* _CHALLENGES_:
A) Summarize the guide on creating a CSGHub dataset in two sentences.
B) Carry on the guide on creating a CSGHub dataset from its last line.
━━━ QUOTED TEXT
Create a Personal Dataset
Before using DataFlow for data processing, you need to create a personal dataset on CSGHub. The dataset must be created via the backend API to ensure independent data management and smooth operations.
Register and Log In
Visit CSGHub and click the Login/Register
button in the top-right corner to log in or create an account.
Obtain Access Token
Click your avatar, go to Settings
, and generate an Access Token for API usage.
Create a Personal Dataset via API
Use Postman or command line to create a dataset through the API.
Below is an example using the curl
command. Replace "Your-Access-Token" and "Your Account Name" in the following command:
curl --location 'https://hub.opencsg.com/api/v1/datasets' \
--header 'Content-Type: application/json' \
--header 'Authorization: Bearer <Your-Access-Token>' \
--data '{
"default_branch": "main",
"description": "dataset examples",
"labels": "a",
"license": "MIT",
"name": "dataflow-dataset",
"namespace": "<Your Account Name>",
"nickname": "dataflow-dataset",
"private": false,
"readme": "dataflow datasets need to be refined"
━━━━━━
━━━ MATERIAL SHOWN
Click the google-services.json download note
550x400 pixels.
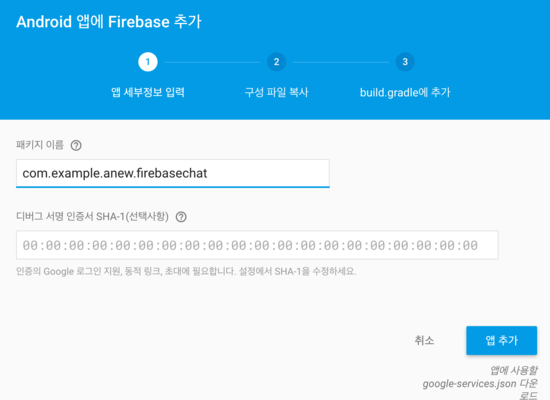tap(480, 382)
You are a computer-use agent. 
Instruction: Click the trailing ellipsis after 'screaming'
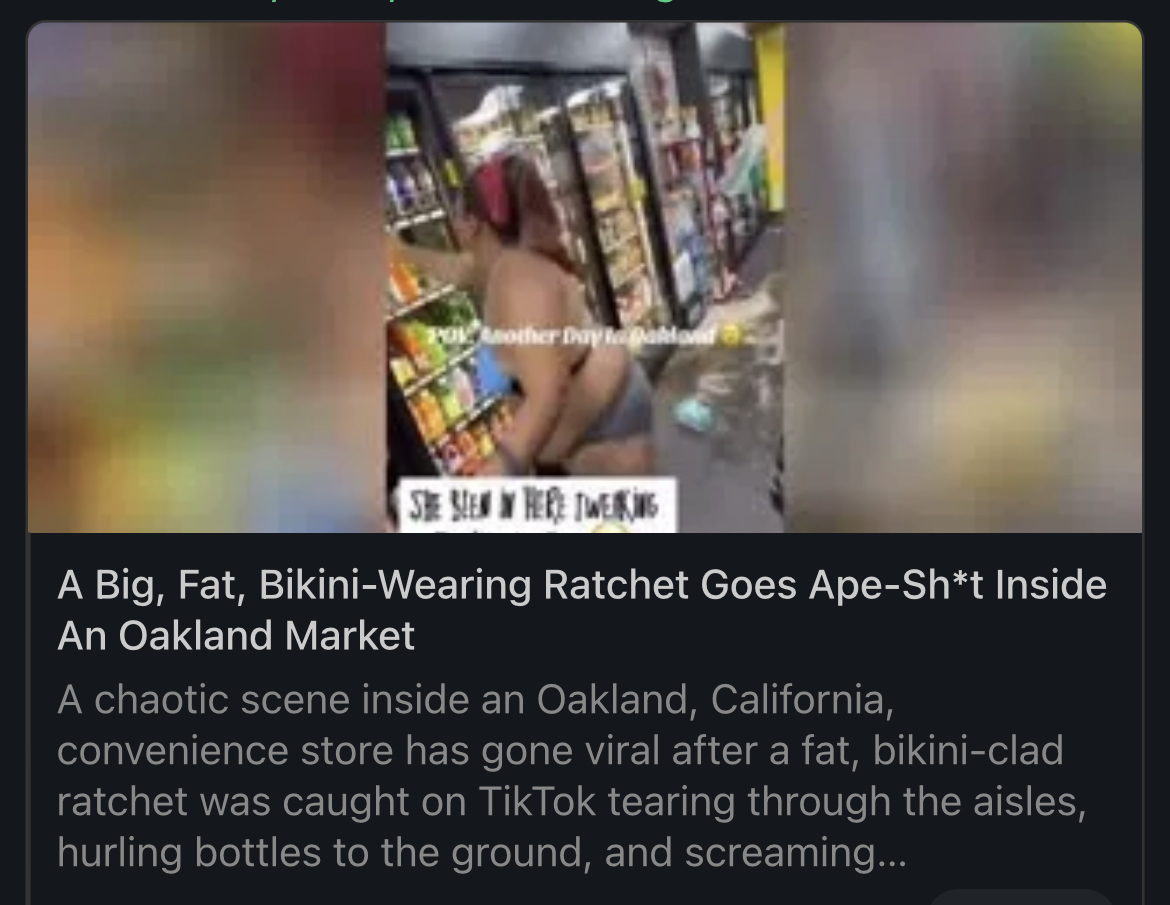(x=891, y=859)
━━━━━━
* _ANSWERS FOR THE TASKS_:
A) Before DataFlow can be used for data processing, a personal dataset has to be created on CSGHub through the backend API. To do this, log in or register, generate an Access Token under Settings, and then send an API request, such as the curl command shown with your token and account name filled in.

B)
}'
Upload Dataset Files
After creation, visit Profile
to view your dataset.
From the dataset details page, click Download Dataset
button to clone the repository. Then copy your local dataset files into the repository folder. For example:
cd dataflow-dataset
cp -rf /work/my_dataset_dir/* .
git add .
git commit -m "commit message"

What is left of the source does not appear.